[Extract]
Type 2 Diabetes Associated With Increased Risk of Stroke and Cardiovascular Problems, but Metabolic Syndrome Is Not

 

 

Among patients who have had an ischemic stroke or transient ischemic attack (TIA), type 2 diabetes was associated with an increased risk of recurrent stroke or cardiovascular events, but metabolic syndrome was not, according to a report published Online First today by Archives of Neurology, one of the JAMA/Archives journals.

Previous research has examined the association between cardiovascular incidents and these conditions, according to background information in the article. “Type 2 diabetes mellitus is associated with increased risks of both stroke and coronary heart disease (CHD),” the authors write. “Metabolic syndrome (MetS) or insulin resistance identifies individuals at higher risk for developing type 2 diabetes and is also associated with an increase in stroke and cardiovascular morbidity.”

Alfred Callahan, M.D., from Vanderbilt University, Nashville, and colleagues evaluated these risks as part of a secondary analysis of the Stroke Prevention by Aggressive Reduction of Cholesterol Levels (SPARCL) Trial. The primary goal of that study was to evaluate the effect of a cholesterol-lowering statin drug (atorvastatin) on reducing the incidence of stroke in patients with a prior stroke or TIA. For this study, the authors performed a secondary analysis on the data to determine the risk of recurrent stroke or cardiovascular events in patients with type 2 diabetes or MetS, and whether atorvastatin affected those risks.

In total, the study included 4,731 participants who had experienced an ischemic stroke or TIA. When enrollment began, researchers classified 794 individuals as having type 2 diabetes, 642 as having MetS and the remaining 3,295 as having neither condition. The endpoints used for this analysis were recurrence of stroke, major coronary or cardiovascular events, any CHD event and any revascularization procedure (a procedure, such as angioplasty, to open a blocked artery).

Patients with type 2 diabetes were more likely than those in the control group to experience another stroke, major cardiovascular incident, or revascularization procedure. Those in the MetS group were not at increased risk of stroke or major cardiovascular events, but were more likely than those in the control group to undergo revascularization procedures. Treatment with the statin medication did not significantly reduce the risk of these events in participants with type 2 diabetes or MetS.

The authors note that their results are similar to other studies of stroke and cardiovascular events in individuals with MetS or type 2 diabetes. In particular, they cite the differences in risks between the two conditions. They also point out that statin use did not seem to be protective for participants: “Although the possibility of variation in the benefit of statin treatment in subjects with or without type 2 diabetes or MetS cannot be excluded by this analysis, there was no evidence of a difference in treatment effect.”

(Arch Neurol. 2011;doi:10.1001/archneurol.2011.146.

[Material shown]
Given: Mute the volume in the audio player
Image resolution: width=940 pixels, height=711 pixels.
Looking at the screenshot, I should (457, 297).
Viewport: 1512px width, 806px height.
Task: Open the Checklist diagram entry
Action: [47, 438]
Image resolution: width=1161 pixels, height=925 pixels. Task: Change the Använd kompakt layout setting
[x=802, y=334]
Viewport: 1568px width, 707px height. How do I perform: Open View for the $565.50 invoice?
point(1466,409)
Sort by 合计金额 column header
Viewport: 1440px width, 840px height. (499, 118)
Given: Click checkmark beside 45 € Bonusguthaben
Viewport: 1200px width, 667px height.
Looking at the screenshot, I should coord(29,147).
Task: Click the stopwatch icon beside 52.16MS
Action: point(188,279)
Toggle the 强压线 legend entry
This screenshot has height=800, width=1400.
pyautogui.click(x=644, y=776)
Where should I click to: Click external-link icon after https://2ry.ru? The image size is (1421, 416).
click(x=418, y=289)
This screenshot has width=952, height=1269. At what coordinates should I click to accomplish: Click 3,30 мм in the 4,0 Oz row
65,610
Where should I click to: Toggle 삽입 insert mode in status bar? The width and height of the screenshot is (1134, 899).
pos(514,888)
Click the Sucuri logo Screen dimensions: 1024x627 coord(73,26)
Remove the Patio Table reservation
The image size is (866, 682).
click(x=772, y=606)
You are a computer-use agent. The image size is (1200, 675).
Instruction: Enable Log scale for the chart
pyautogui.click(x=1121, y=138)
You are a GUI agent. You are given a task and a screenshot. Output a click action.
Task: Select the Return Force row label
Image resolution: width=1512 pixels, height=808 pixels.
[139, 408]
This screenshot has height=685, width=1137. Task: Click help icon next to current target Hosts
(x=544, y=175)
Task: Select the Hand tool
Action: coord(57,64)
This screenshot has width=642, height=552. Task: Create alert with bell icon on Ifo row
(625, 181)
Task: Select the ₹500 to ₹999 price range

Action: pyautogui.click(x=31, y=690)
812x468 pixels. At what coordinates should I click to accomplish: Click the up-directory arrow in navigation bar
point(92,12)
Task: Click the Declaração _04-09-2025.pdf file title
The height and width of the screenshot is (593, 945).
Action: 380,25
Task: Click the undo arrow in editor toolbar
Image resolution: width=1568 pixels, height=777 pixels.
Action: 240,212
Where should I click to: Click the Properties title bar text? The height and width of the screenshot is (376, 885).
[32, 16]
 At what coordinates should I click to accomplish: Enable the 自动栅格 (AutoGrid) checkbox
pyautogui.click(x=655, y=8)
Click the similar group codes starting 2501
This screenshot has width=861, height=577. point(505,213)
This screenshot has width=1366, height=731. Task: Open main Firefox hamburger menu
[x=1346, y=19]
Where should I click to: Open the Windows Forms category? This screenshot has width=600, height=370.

[Exercise goal] Reproduce word for word the part of the diabetes and stroke article that opens with the words containing "The authors note" and closes with "(Arch Neurol. 2011;doi:10.1001/archneurol.2011.146.".

[Output for this task]
The authors note that their results are similar to other studies of stroke and cardiovascular events in individuals with MetS or type 2 diabetes. In particular, they cite the differences in risks between the two conditions. They also point out that statin use did not seem to be protective for participants: “Although the possibility of variation in the benefit of statin treatment in subjects with or without type 2 diabetes or MetS cannot be excluded by this analysis, there was no evidence of a difference in treatment effect.”

(Arch Neurol. 2011;doi:10.1001/archneurol.2011.146.